Work instruction: Reply with one number: the count of lines in the records below that hold "This".

Provided data:
"""
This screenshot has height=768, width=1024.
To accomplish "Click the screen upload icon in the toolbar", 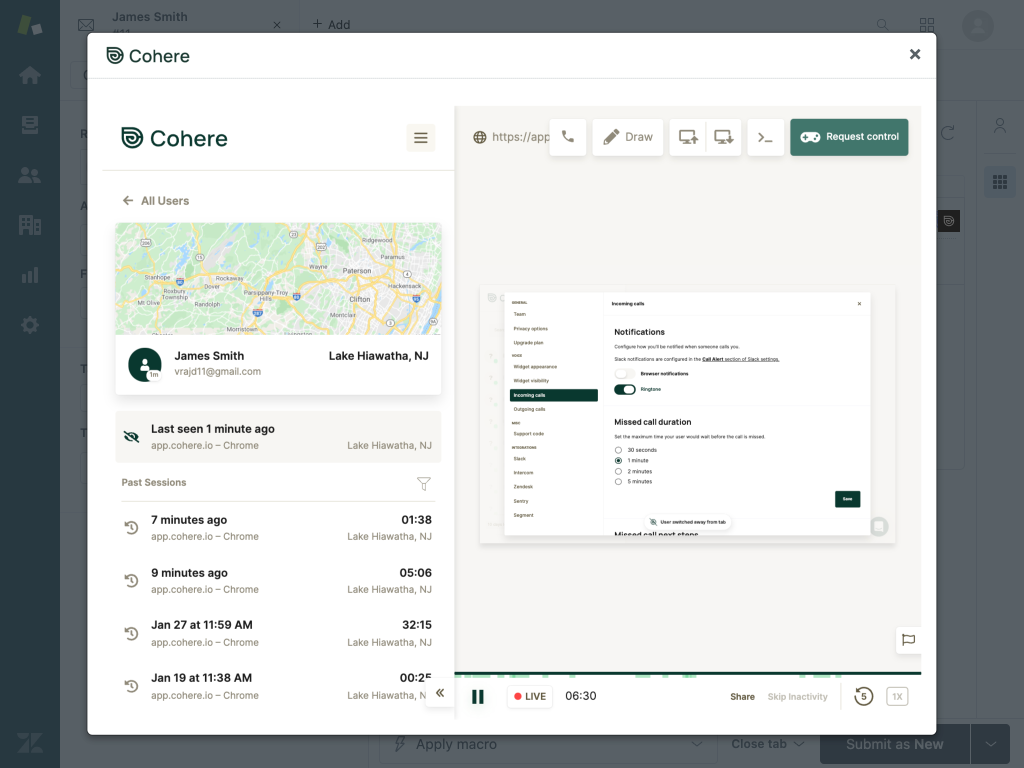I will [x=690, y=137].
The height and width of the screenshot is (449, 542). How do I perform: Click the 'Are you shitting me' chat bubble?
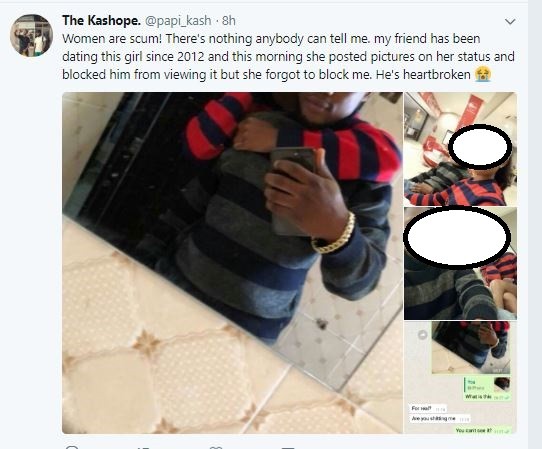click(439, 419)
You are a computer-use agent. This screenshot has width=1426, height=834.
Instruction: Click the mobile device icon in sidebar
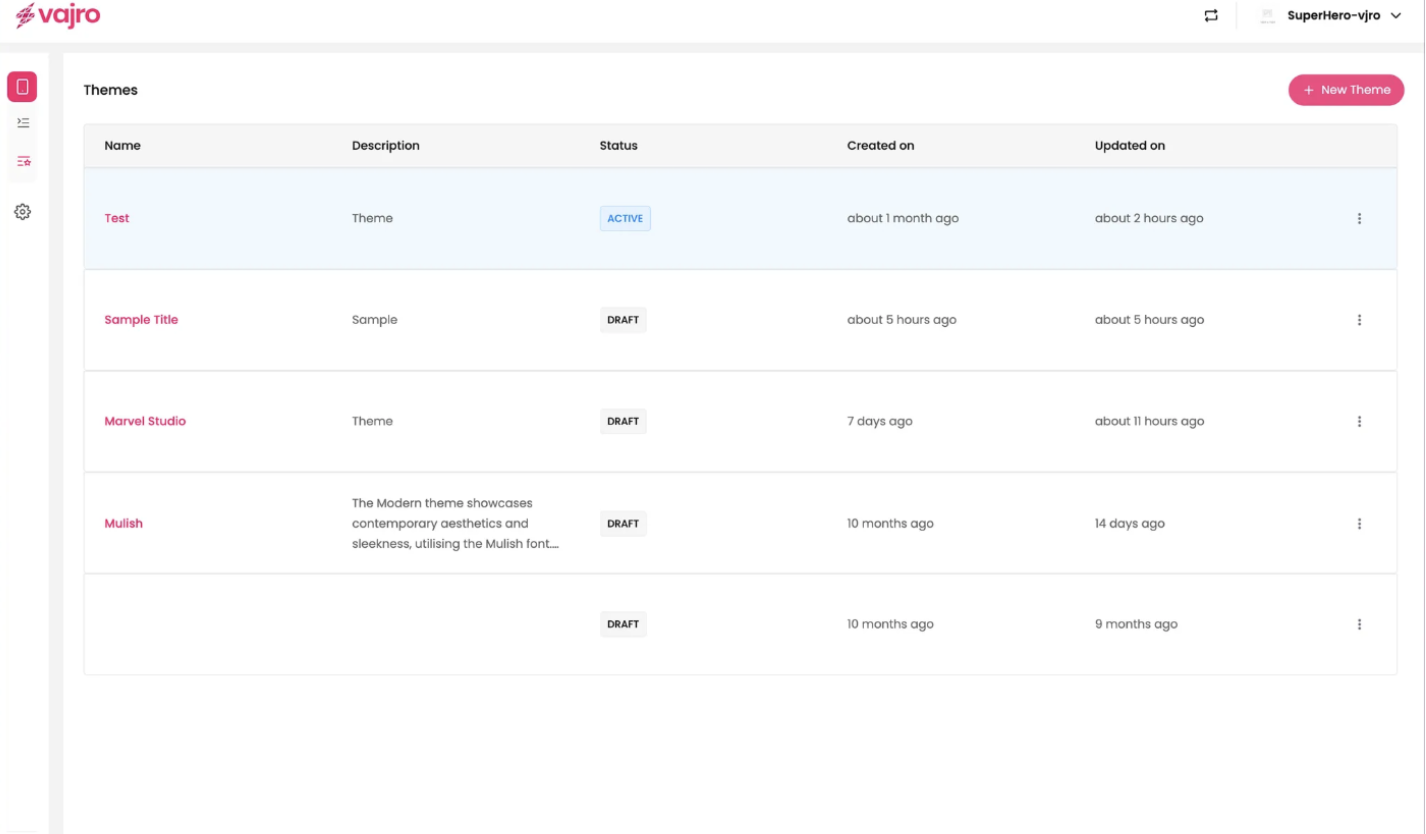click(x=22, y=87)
"""
"""
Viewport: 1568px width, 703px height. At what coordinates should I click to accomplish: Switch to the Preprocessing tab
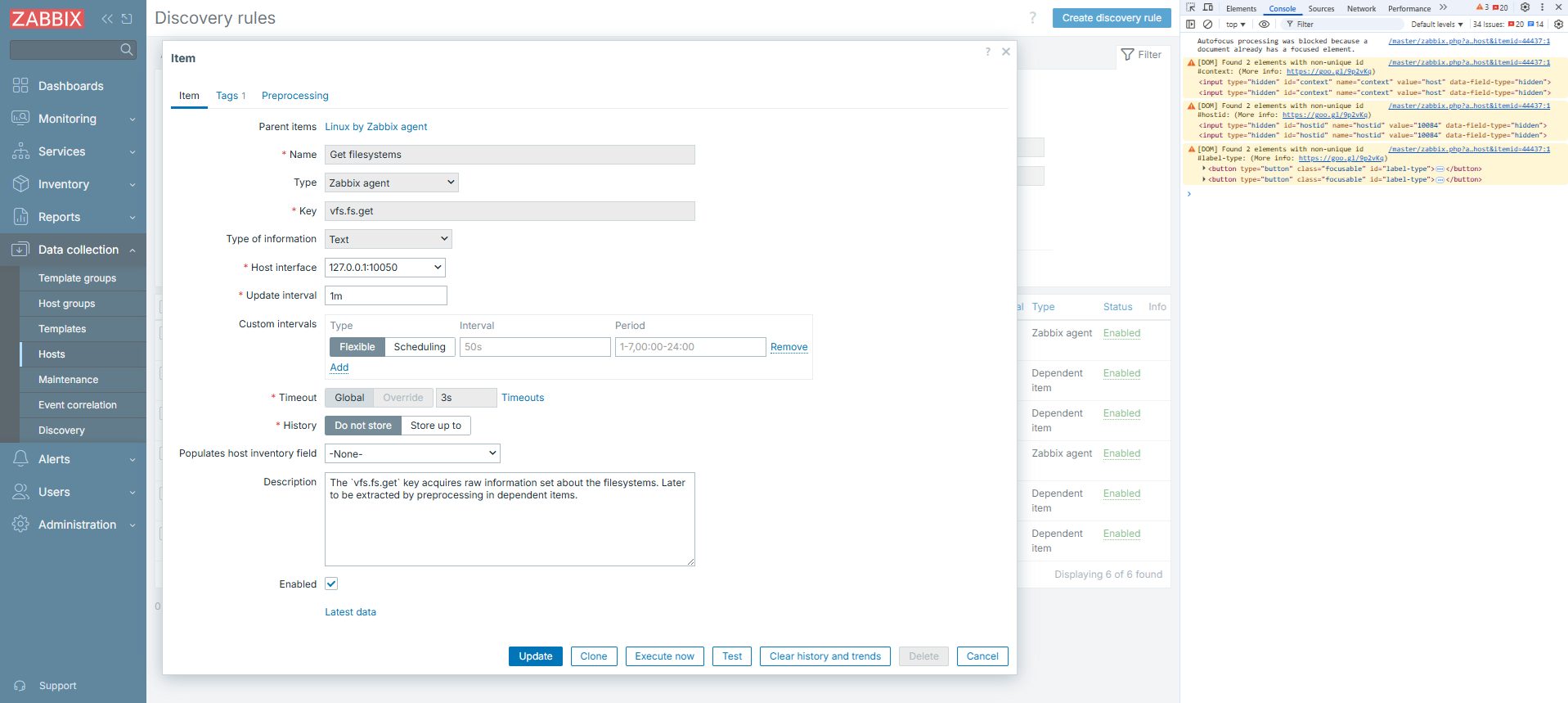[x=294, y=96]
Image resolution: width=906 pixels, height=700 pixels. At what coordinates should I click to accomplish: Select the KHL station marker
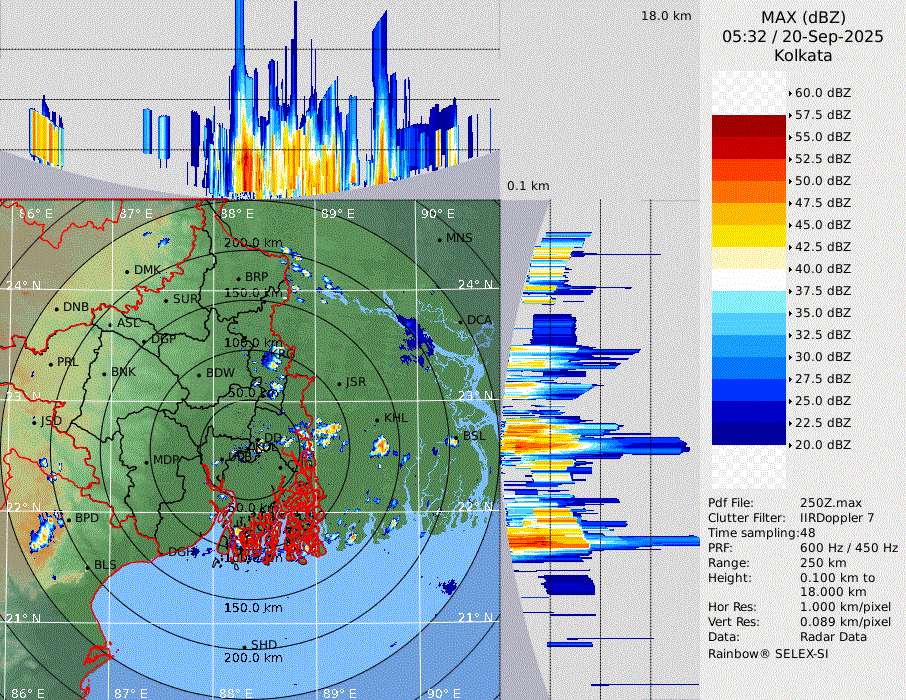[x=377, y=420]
"""
Final answer: 2